For this exercise, copy exactly only the lines from the one containing "Image resolution: width=1316" to the final line of the material below, without the pictures.
START Available data
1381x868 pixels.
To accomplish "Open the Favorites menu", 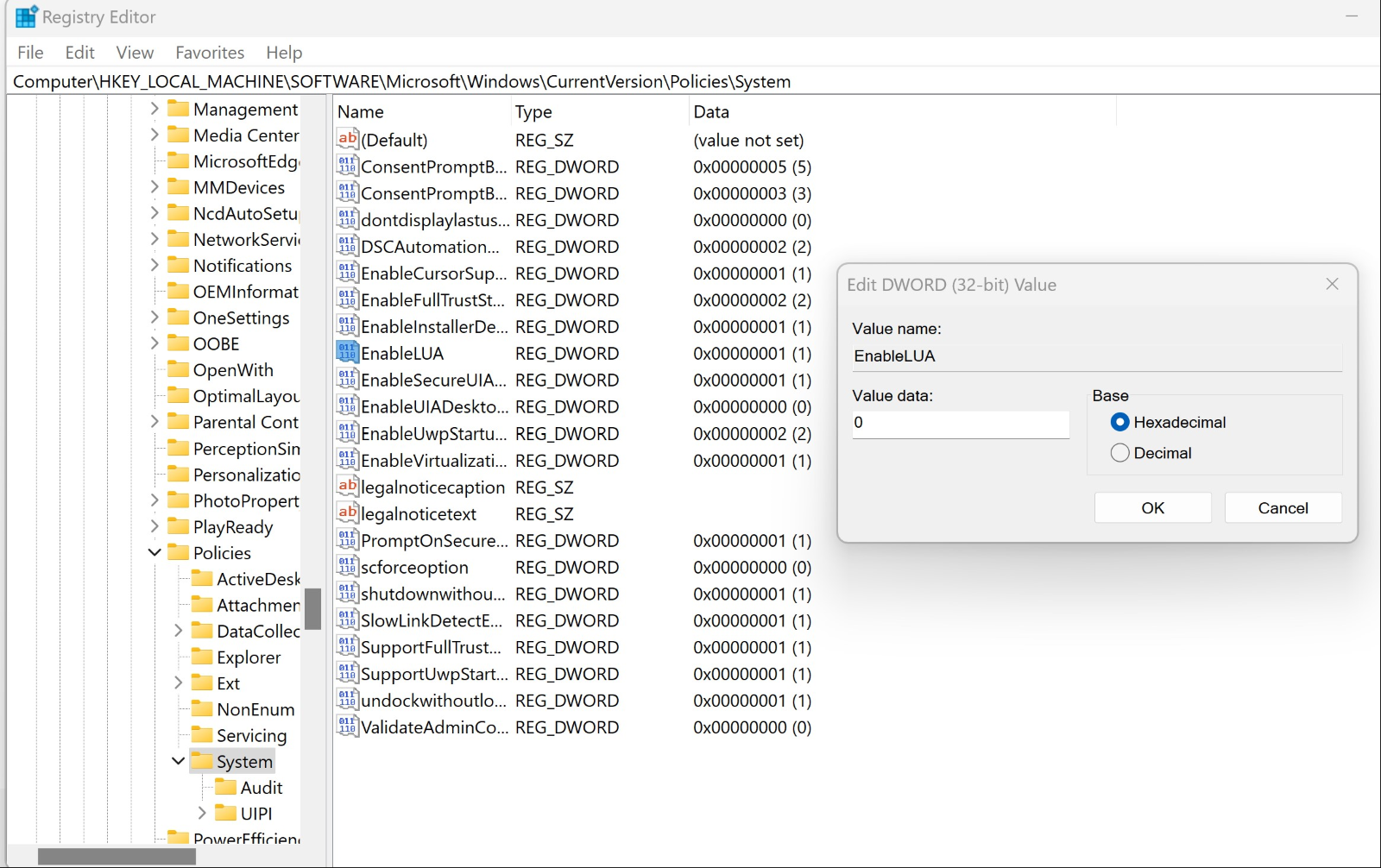I will (x=209, y=53).
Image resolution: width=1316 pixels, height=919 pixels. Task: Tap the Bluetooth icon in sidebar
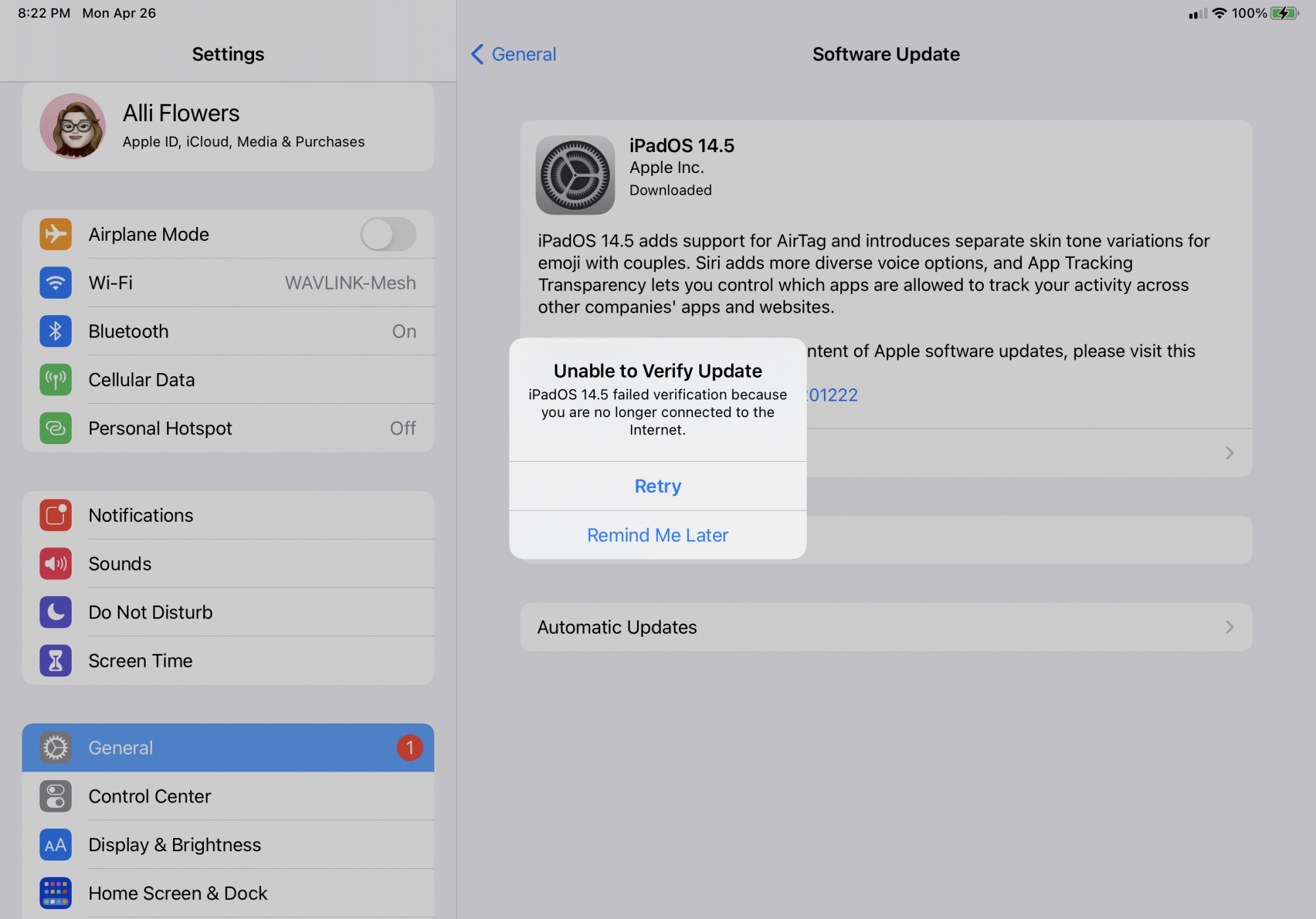[x=55, y=331]
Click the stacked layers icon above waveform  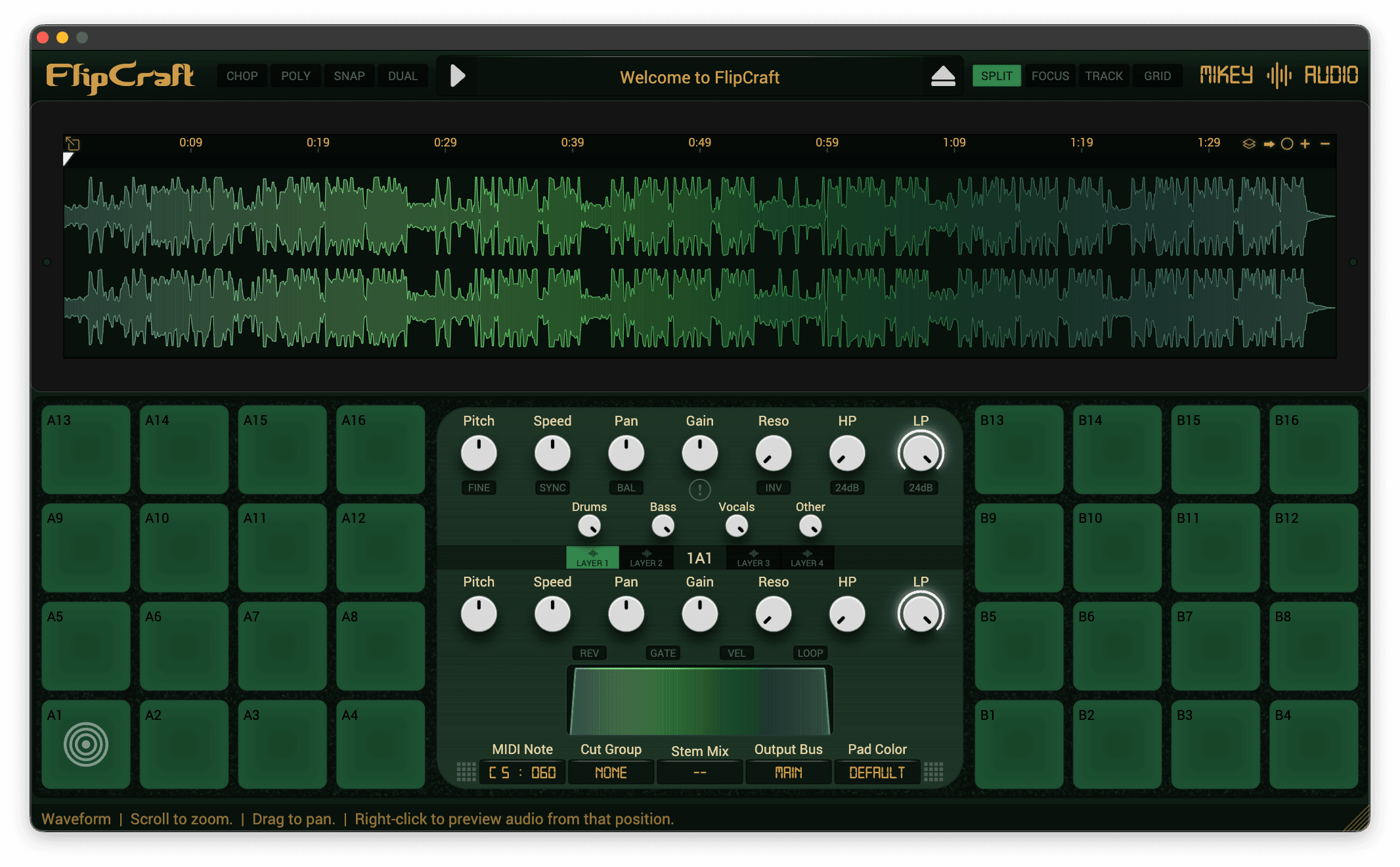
END Available data
Exercise answer:
Image resolution: width=1316 pixels, height=919 pixels. Task: Tap the Bluetooth icon in sidebar
[x=55, y=331]
Click the stacked layers icon above waveform  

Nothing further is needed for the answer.